# Maverick HPX-T boat cover



## njwelsh4 (Jul 30, 2013)

I am looking for a sensible and affordable replacement cover for a Maverick HPX-T. I have an old cover that a friend gave me a long time ago that gets the job done, but was far from ideal then and is falling apart now. A local canvas shop quoted $1,500-1,700 for new custom fit cover. If I had a $40K skiff, maybe, but for this 15 year old skiff, no deal. That's 2018 Belize tarpon trip money. There has got to be a stock boat cover out there that fits this hull relatively well, is of decent quality and I'm guessing cost, $200-300, maybe a bit more. I want it to cover the poling platform and engine without shorting one side of the hull or the other. And hopefully it will last a few years. I'm hoping there is another HPX-T owner out there that has skinned this cat already. Any suggestions are greatly appreciated. Thanks.


----------



## WillW (Dec 6, 2012)

Do a search, there is at least one thread on here about that topic


----------



## Smackdaddy53 (Dec 31, 2012)

You can get a heavy duty tarp in many sizes. Find one that covers the boat and hangs over the sides enough to bungee to the trailer.


----------



## hunterbrown (Feb 17, 2014)

I've used the blue cabelas boat covers. They have some that are really heavy duty and cheap. If I remember correctly mine was less than $100 for a 16 foot boat and it held up really well.


----------



## Cam (Apr 5, 2017)

You can DIY with Coolaroo fabric for $150 or so. It isn't as pretty as custom or semi-custom but it is easy and you can make it fit like a custom in a couple hours. There are a few semi-custom covers around $400. Try boatcoversdirect and get the THT discount.

Sorry missed how old this thread was.


----------

• [Recorded data]:

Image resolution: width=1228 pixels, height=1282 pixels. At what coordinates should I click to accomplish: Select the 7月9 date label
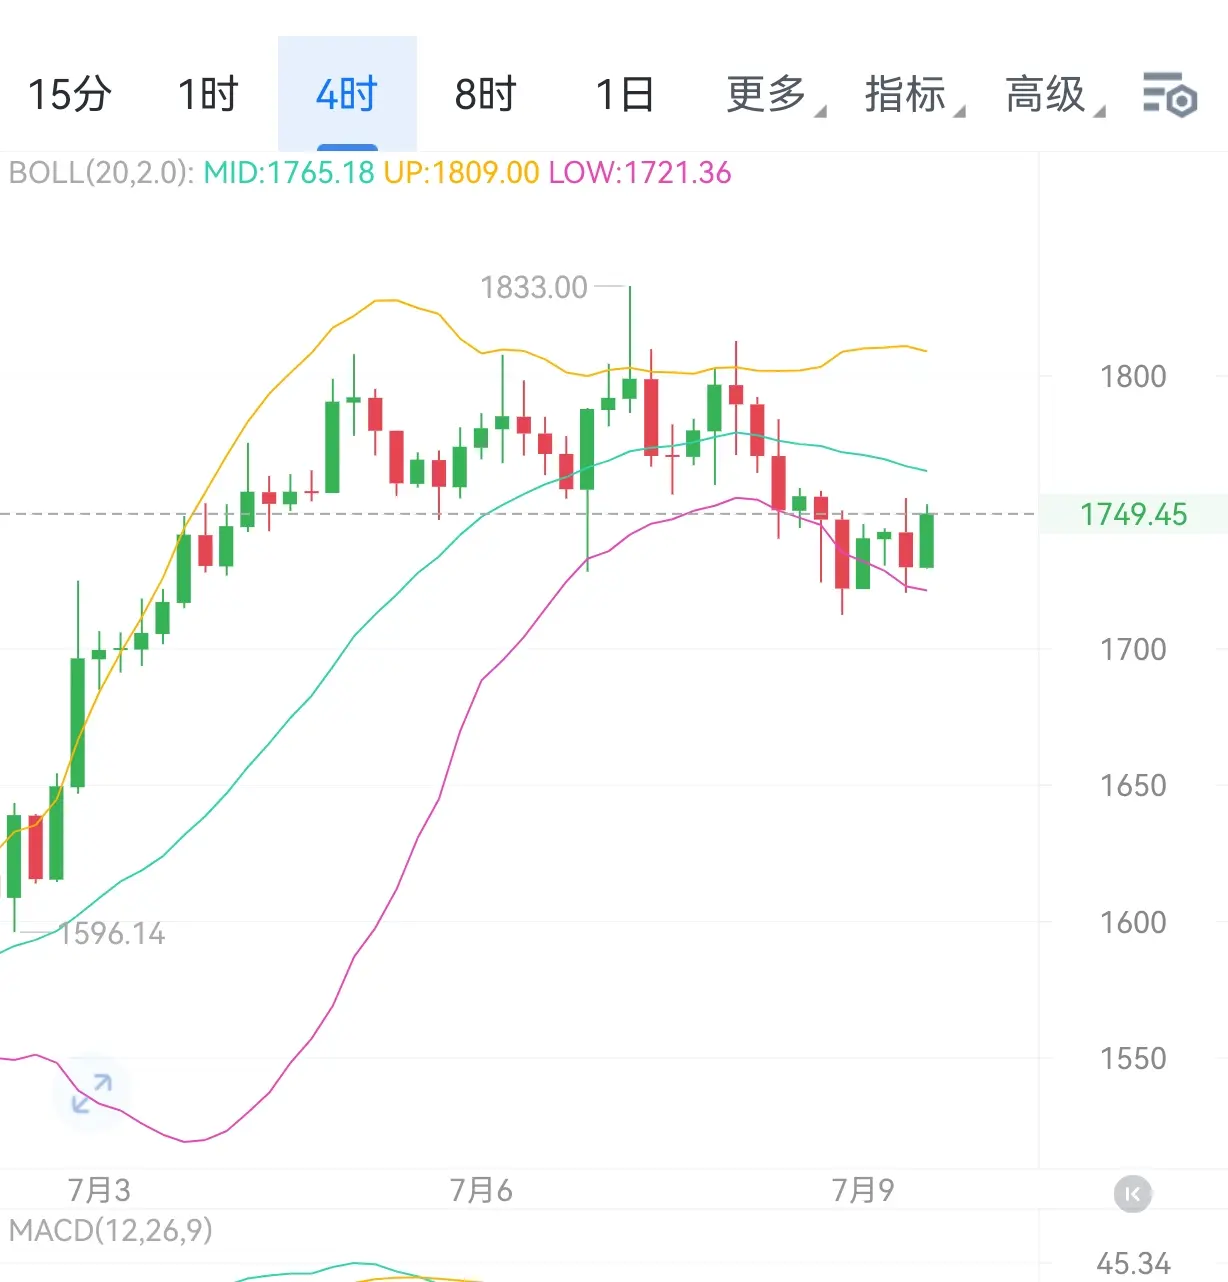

• [Work to complete]:
Answer these questions from the boat cover thread:
(a) What price range did the local canvas shop quote for a new custom fit cover?
(b) How much did hunterbrown's cover for a 16 foot boat cost?
(c) What fabric does Cam suggest for making a cover yourself?
The lines can be left aside; none of them are used.

• [Answer to the task]:
(a) $1,500-1,700
(b) Less than $100, as hunterbrown recalls
(c) Coolaroo fabric